Mel laughed for longer than he'd ever heard her laugh. "Oh, I didn't know that, not for a very long time. I don't think he knew for that long time, either. Why do you ask?"

"Because there's a girl." Julian turned the screwdriver over and over in his hands. "And I don't think she's in love with me, but I think she might like me."

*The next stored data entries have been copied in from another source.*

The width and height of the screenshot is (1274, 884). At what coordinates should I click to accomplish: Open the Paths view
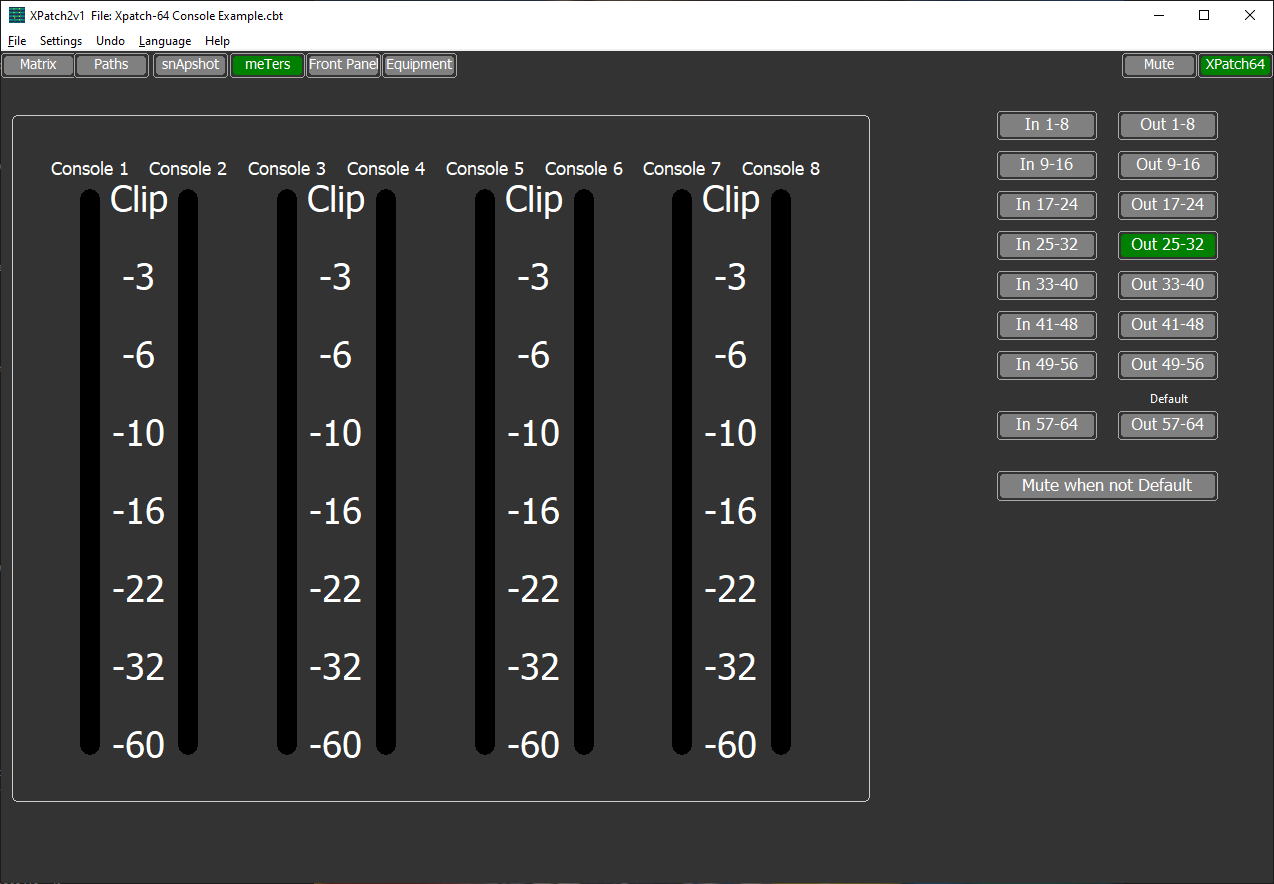coord(111,64)
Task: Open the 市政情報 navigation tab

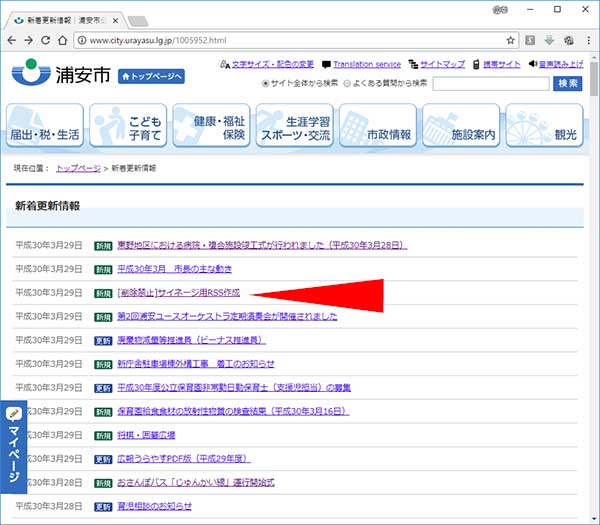Action: coord(377,125)
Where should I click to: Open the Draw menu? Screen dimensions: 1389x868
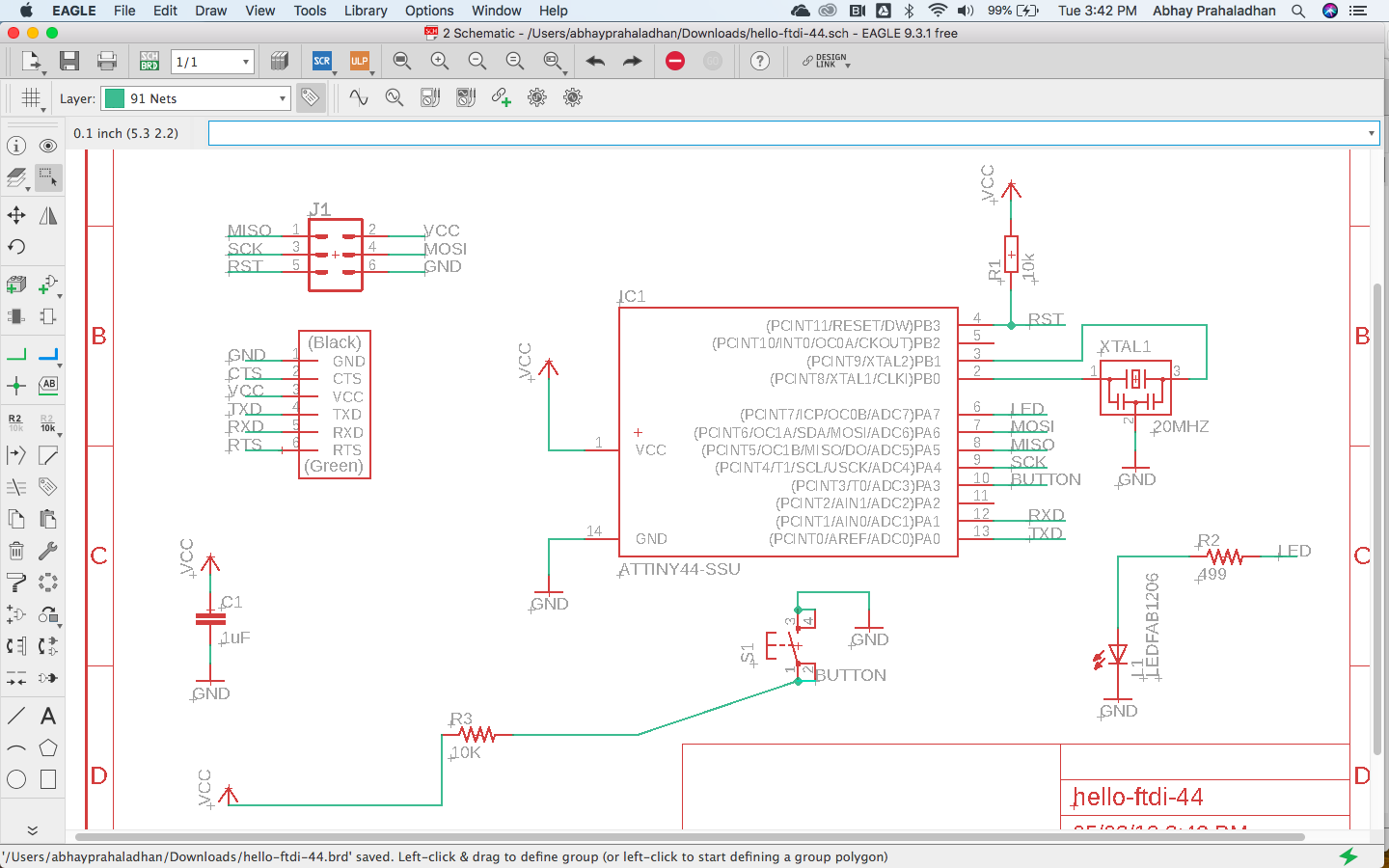210,11
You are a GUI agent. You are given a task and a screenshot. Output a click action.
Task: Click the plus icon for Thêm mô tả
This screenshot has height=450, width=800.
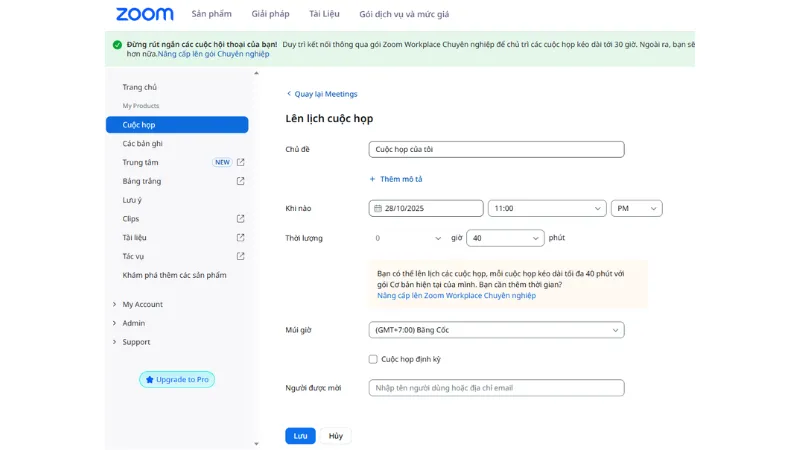[372, 179]
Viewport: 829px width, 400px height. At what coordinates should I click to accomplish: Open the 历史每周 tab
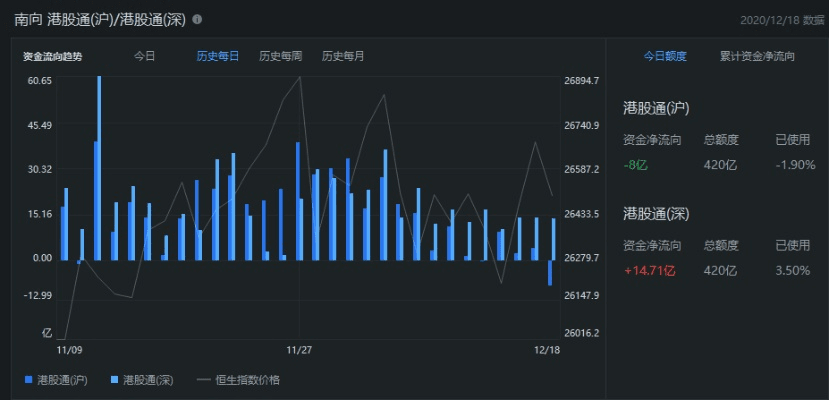280,56
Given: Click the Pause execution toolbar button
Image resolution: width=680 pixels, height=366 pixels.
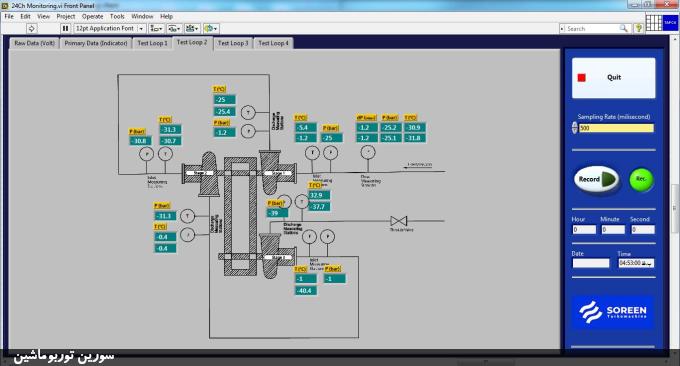Looking at the screenshot, I should 65,29.
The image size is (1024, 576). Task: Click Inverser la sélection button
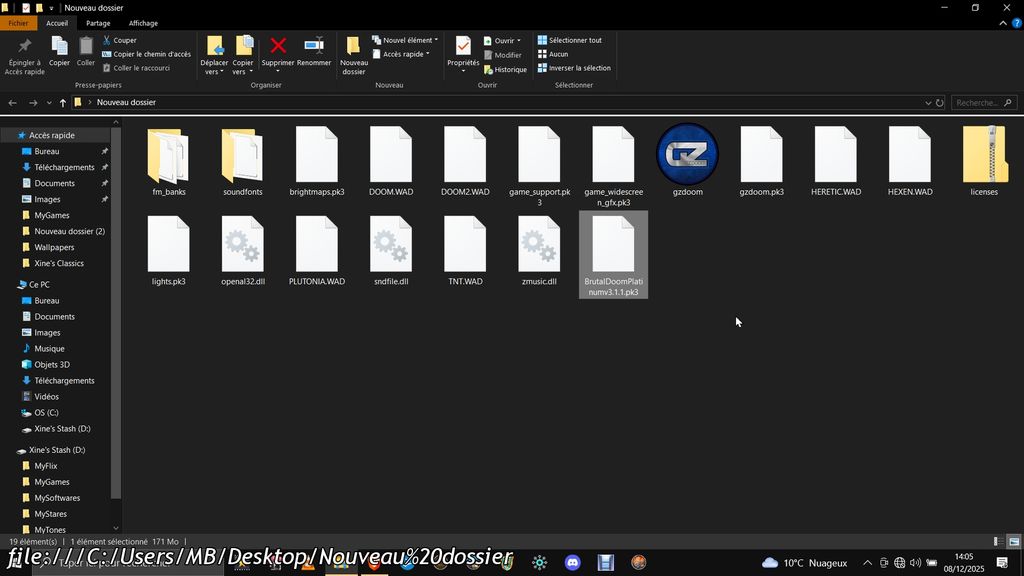coord(578,68)
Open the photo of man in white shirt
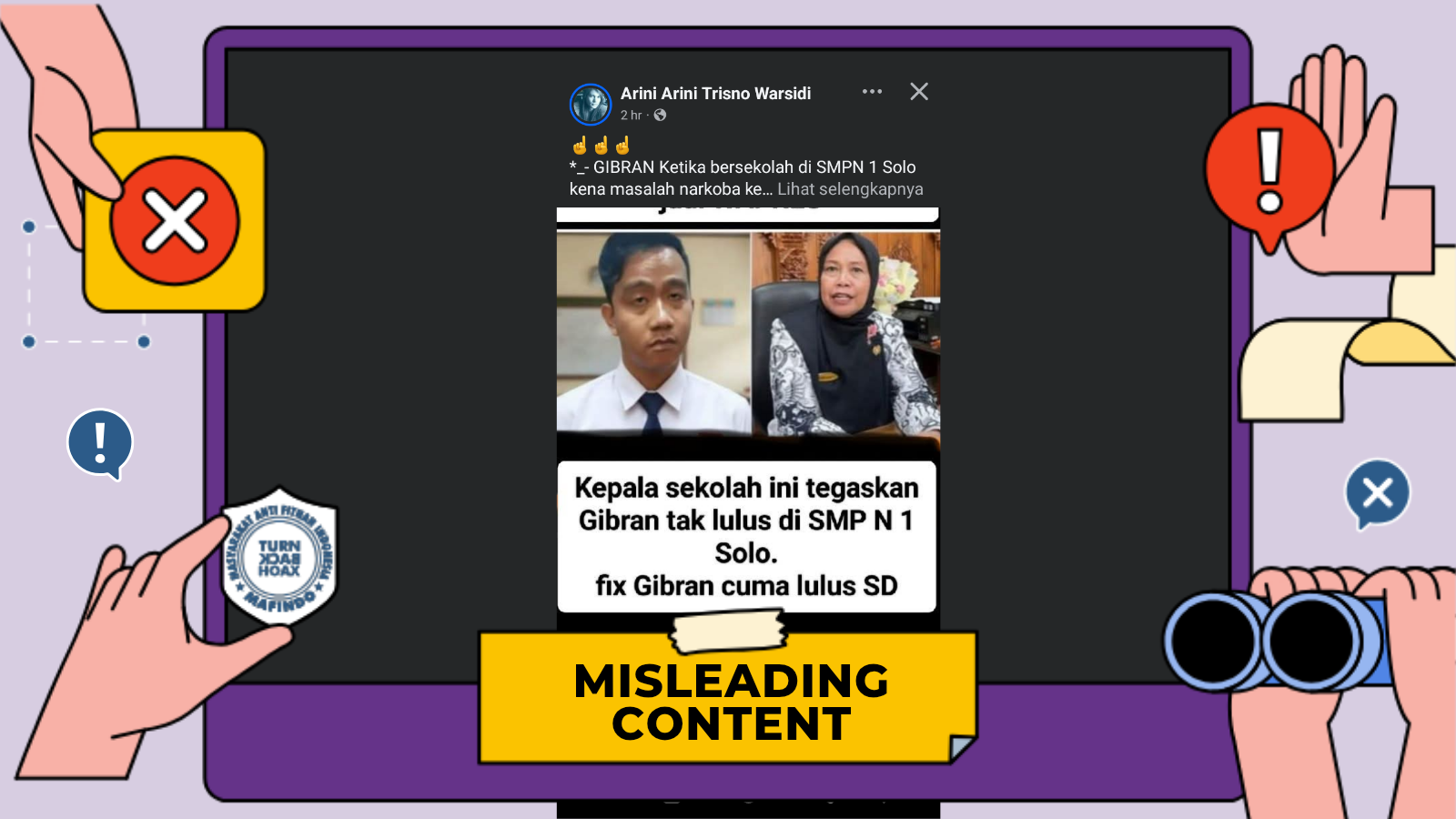This screenshot has height=819, width=1456. (x=653, y=332)
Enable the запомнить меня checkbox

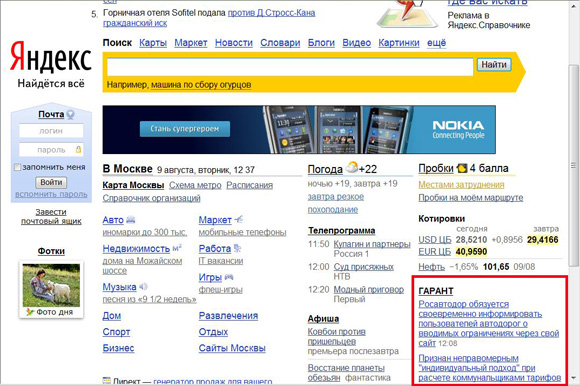point(17,167)
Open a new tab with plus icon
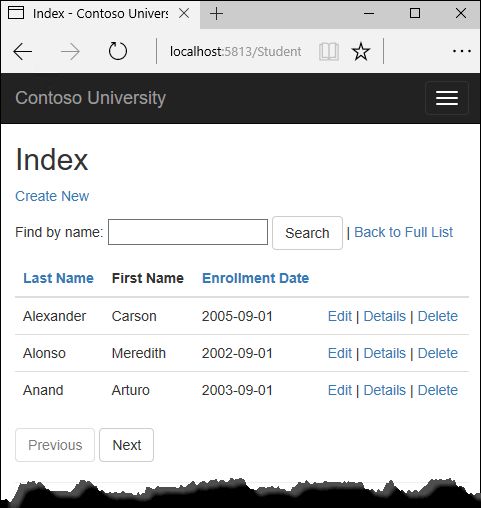This screenshot has width=481, height=508. 216,14
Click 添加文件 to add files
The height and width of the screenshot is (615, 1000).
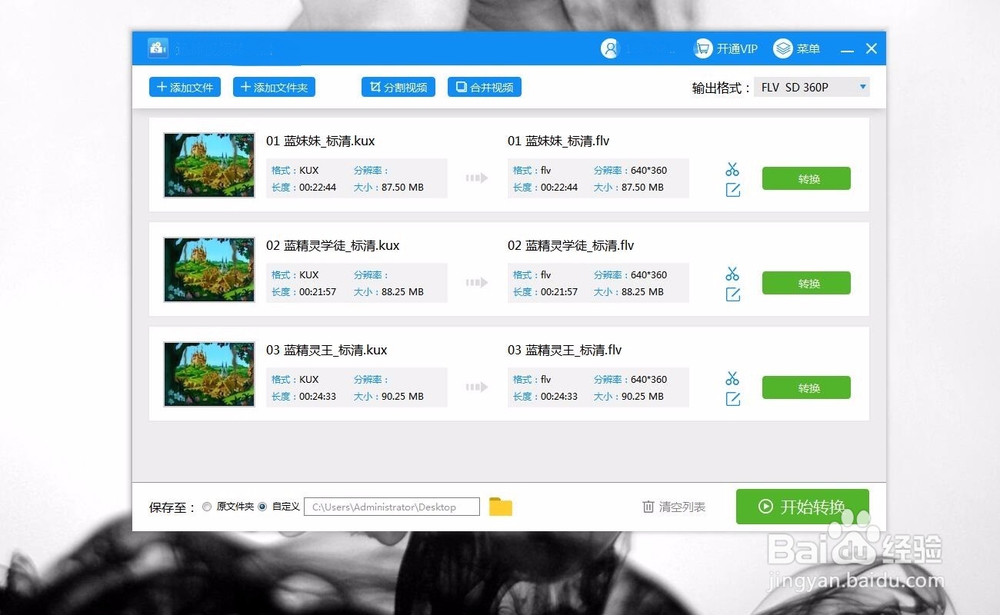(184, 86)
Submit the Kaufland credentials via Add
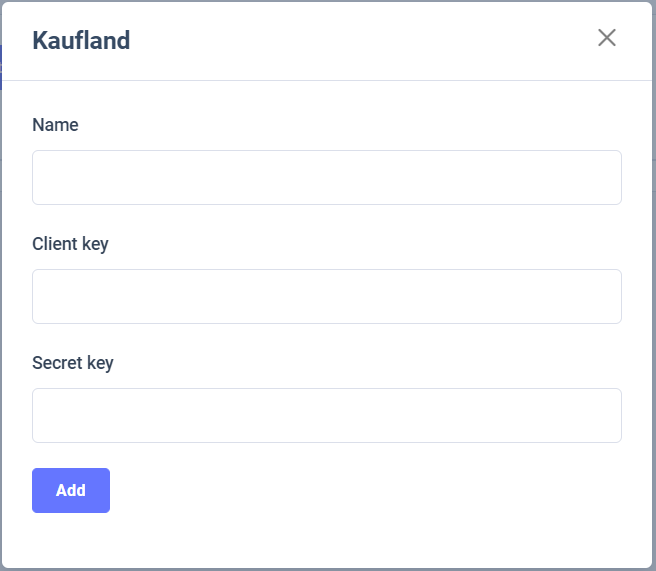This screenshot has width=656, height=571. tap(71, 491)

"And you haven't asked her?"

"No."

"I see. She'd be your first girlfriend, wouldn't she?"

"No! … Yes. … She might."

"You," Mel chuckled, "are exactly like your father, Julian Williams-Pond. But if you want to know, I'll tell you. I knew he loved me because he saved my life, and because I've saved his. And don't tell them I've told you, because they're very determined to have you think they lead fantastically boring lives, but your parents actually did the same for each other, once upon a time. Has she saved your life, whoever she is?"

"No." Julian paused for a moment, then grinned. "But she's made it really interesting."

"Those people," Mel smiled softly, "are always the best kind."

They talked for half an hour longer, until it was three o'clock in the morning and Mel said she had to leave or his mum and dad would kill her. He gave her back the "sonic screwdriver" and she gave him back his father's copy of Hamlet. As he settled back into bed, Mel got up, and she was nearly at the door before she remembered something.

"I almost forgot your birthday present. That wouldn't have done at all."

She reached into her purse and crossed back to his bed, taking out what looked like a diary and pressing it into his waiting hands. "When you were growing up, I kept a diary of every time I saw you. I wanted to be able to remember who you used to be when you started becoming who you are today." She smiled faintly, touching his shoulder. "You've grown into a fine young man, Julian. It's time for you to have it. Make your own entries. Maybe even write about that girl."

"You think she'd like that?"

"I used to write about my husband in my diary. I know he definitely did."

Julian reached out to hug her, still knowing it was silly, that he was fifteen years old now and that most boys his age wouldn't be hugging their aunts. But he still smiled when Mel hugged him back, when she kissed the top of his head and whispered "Good night, sweet prince," before she walked out of his life for good.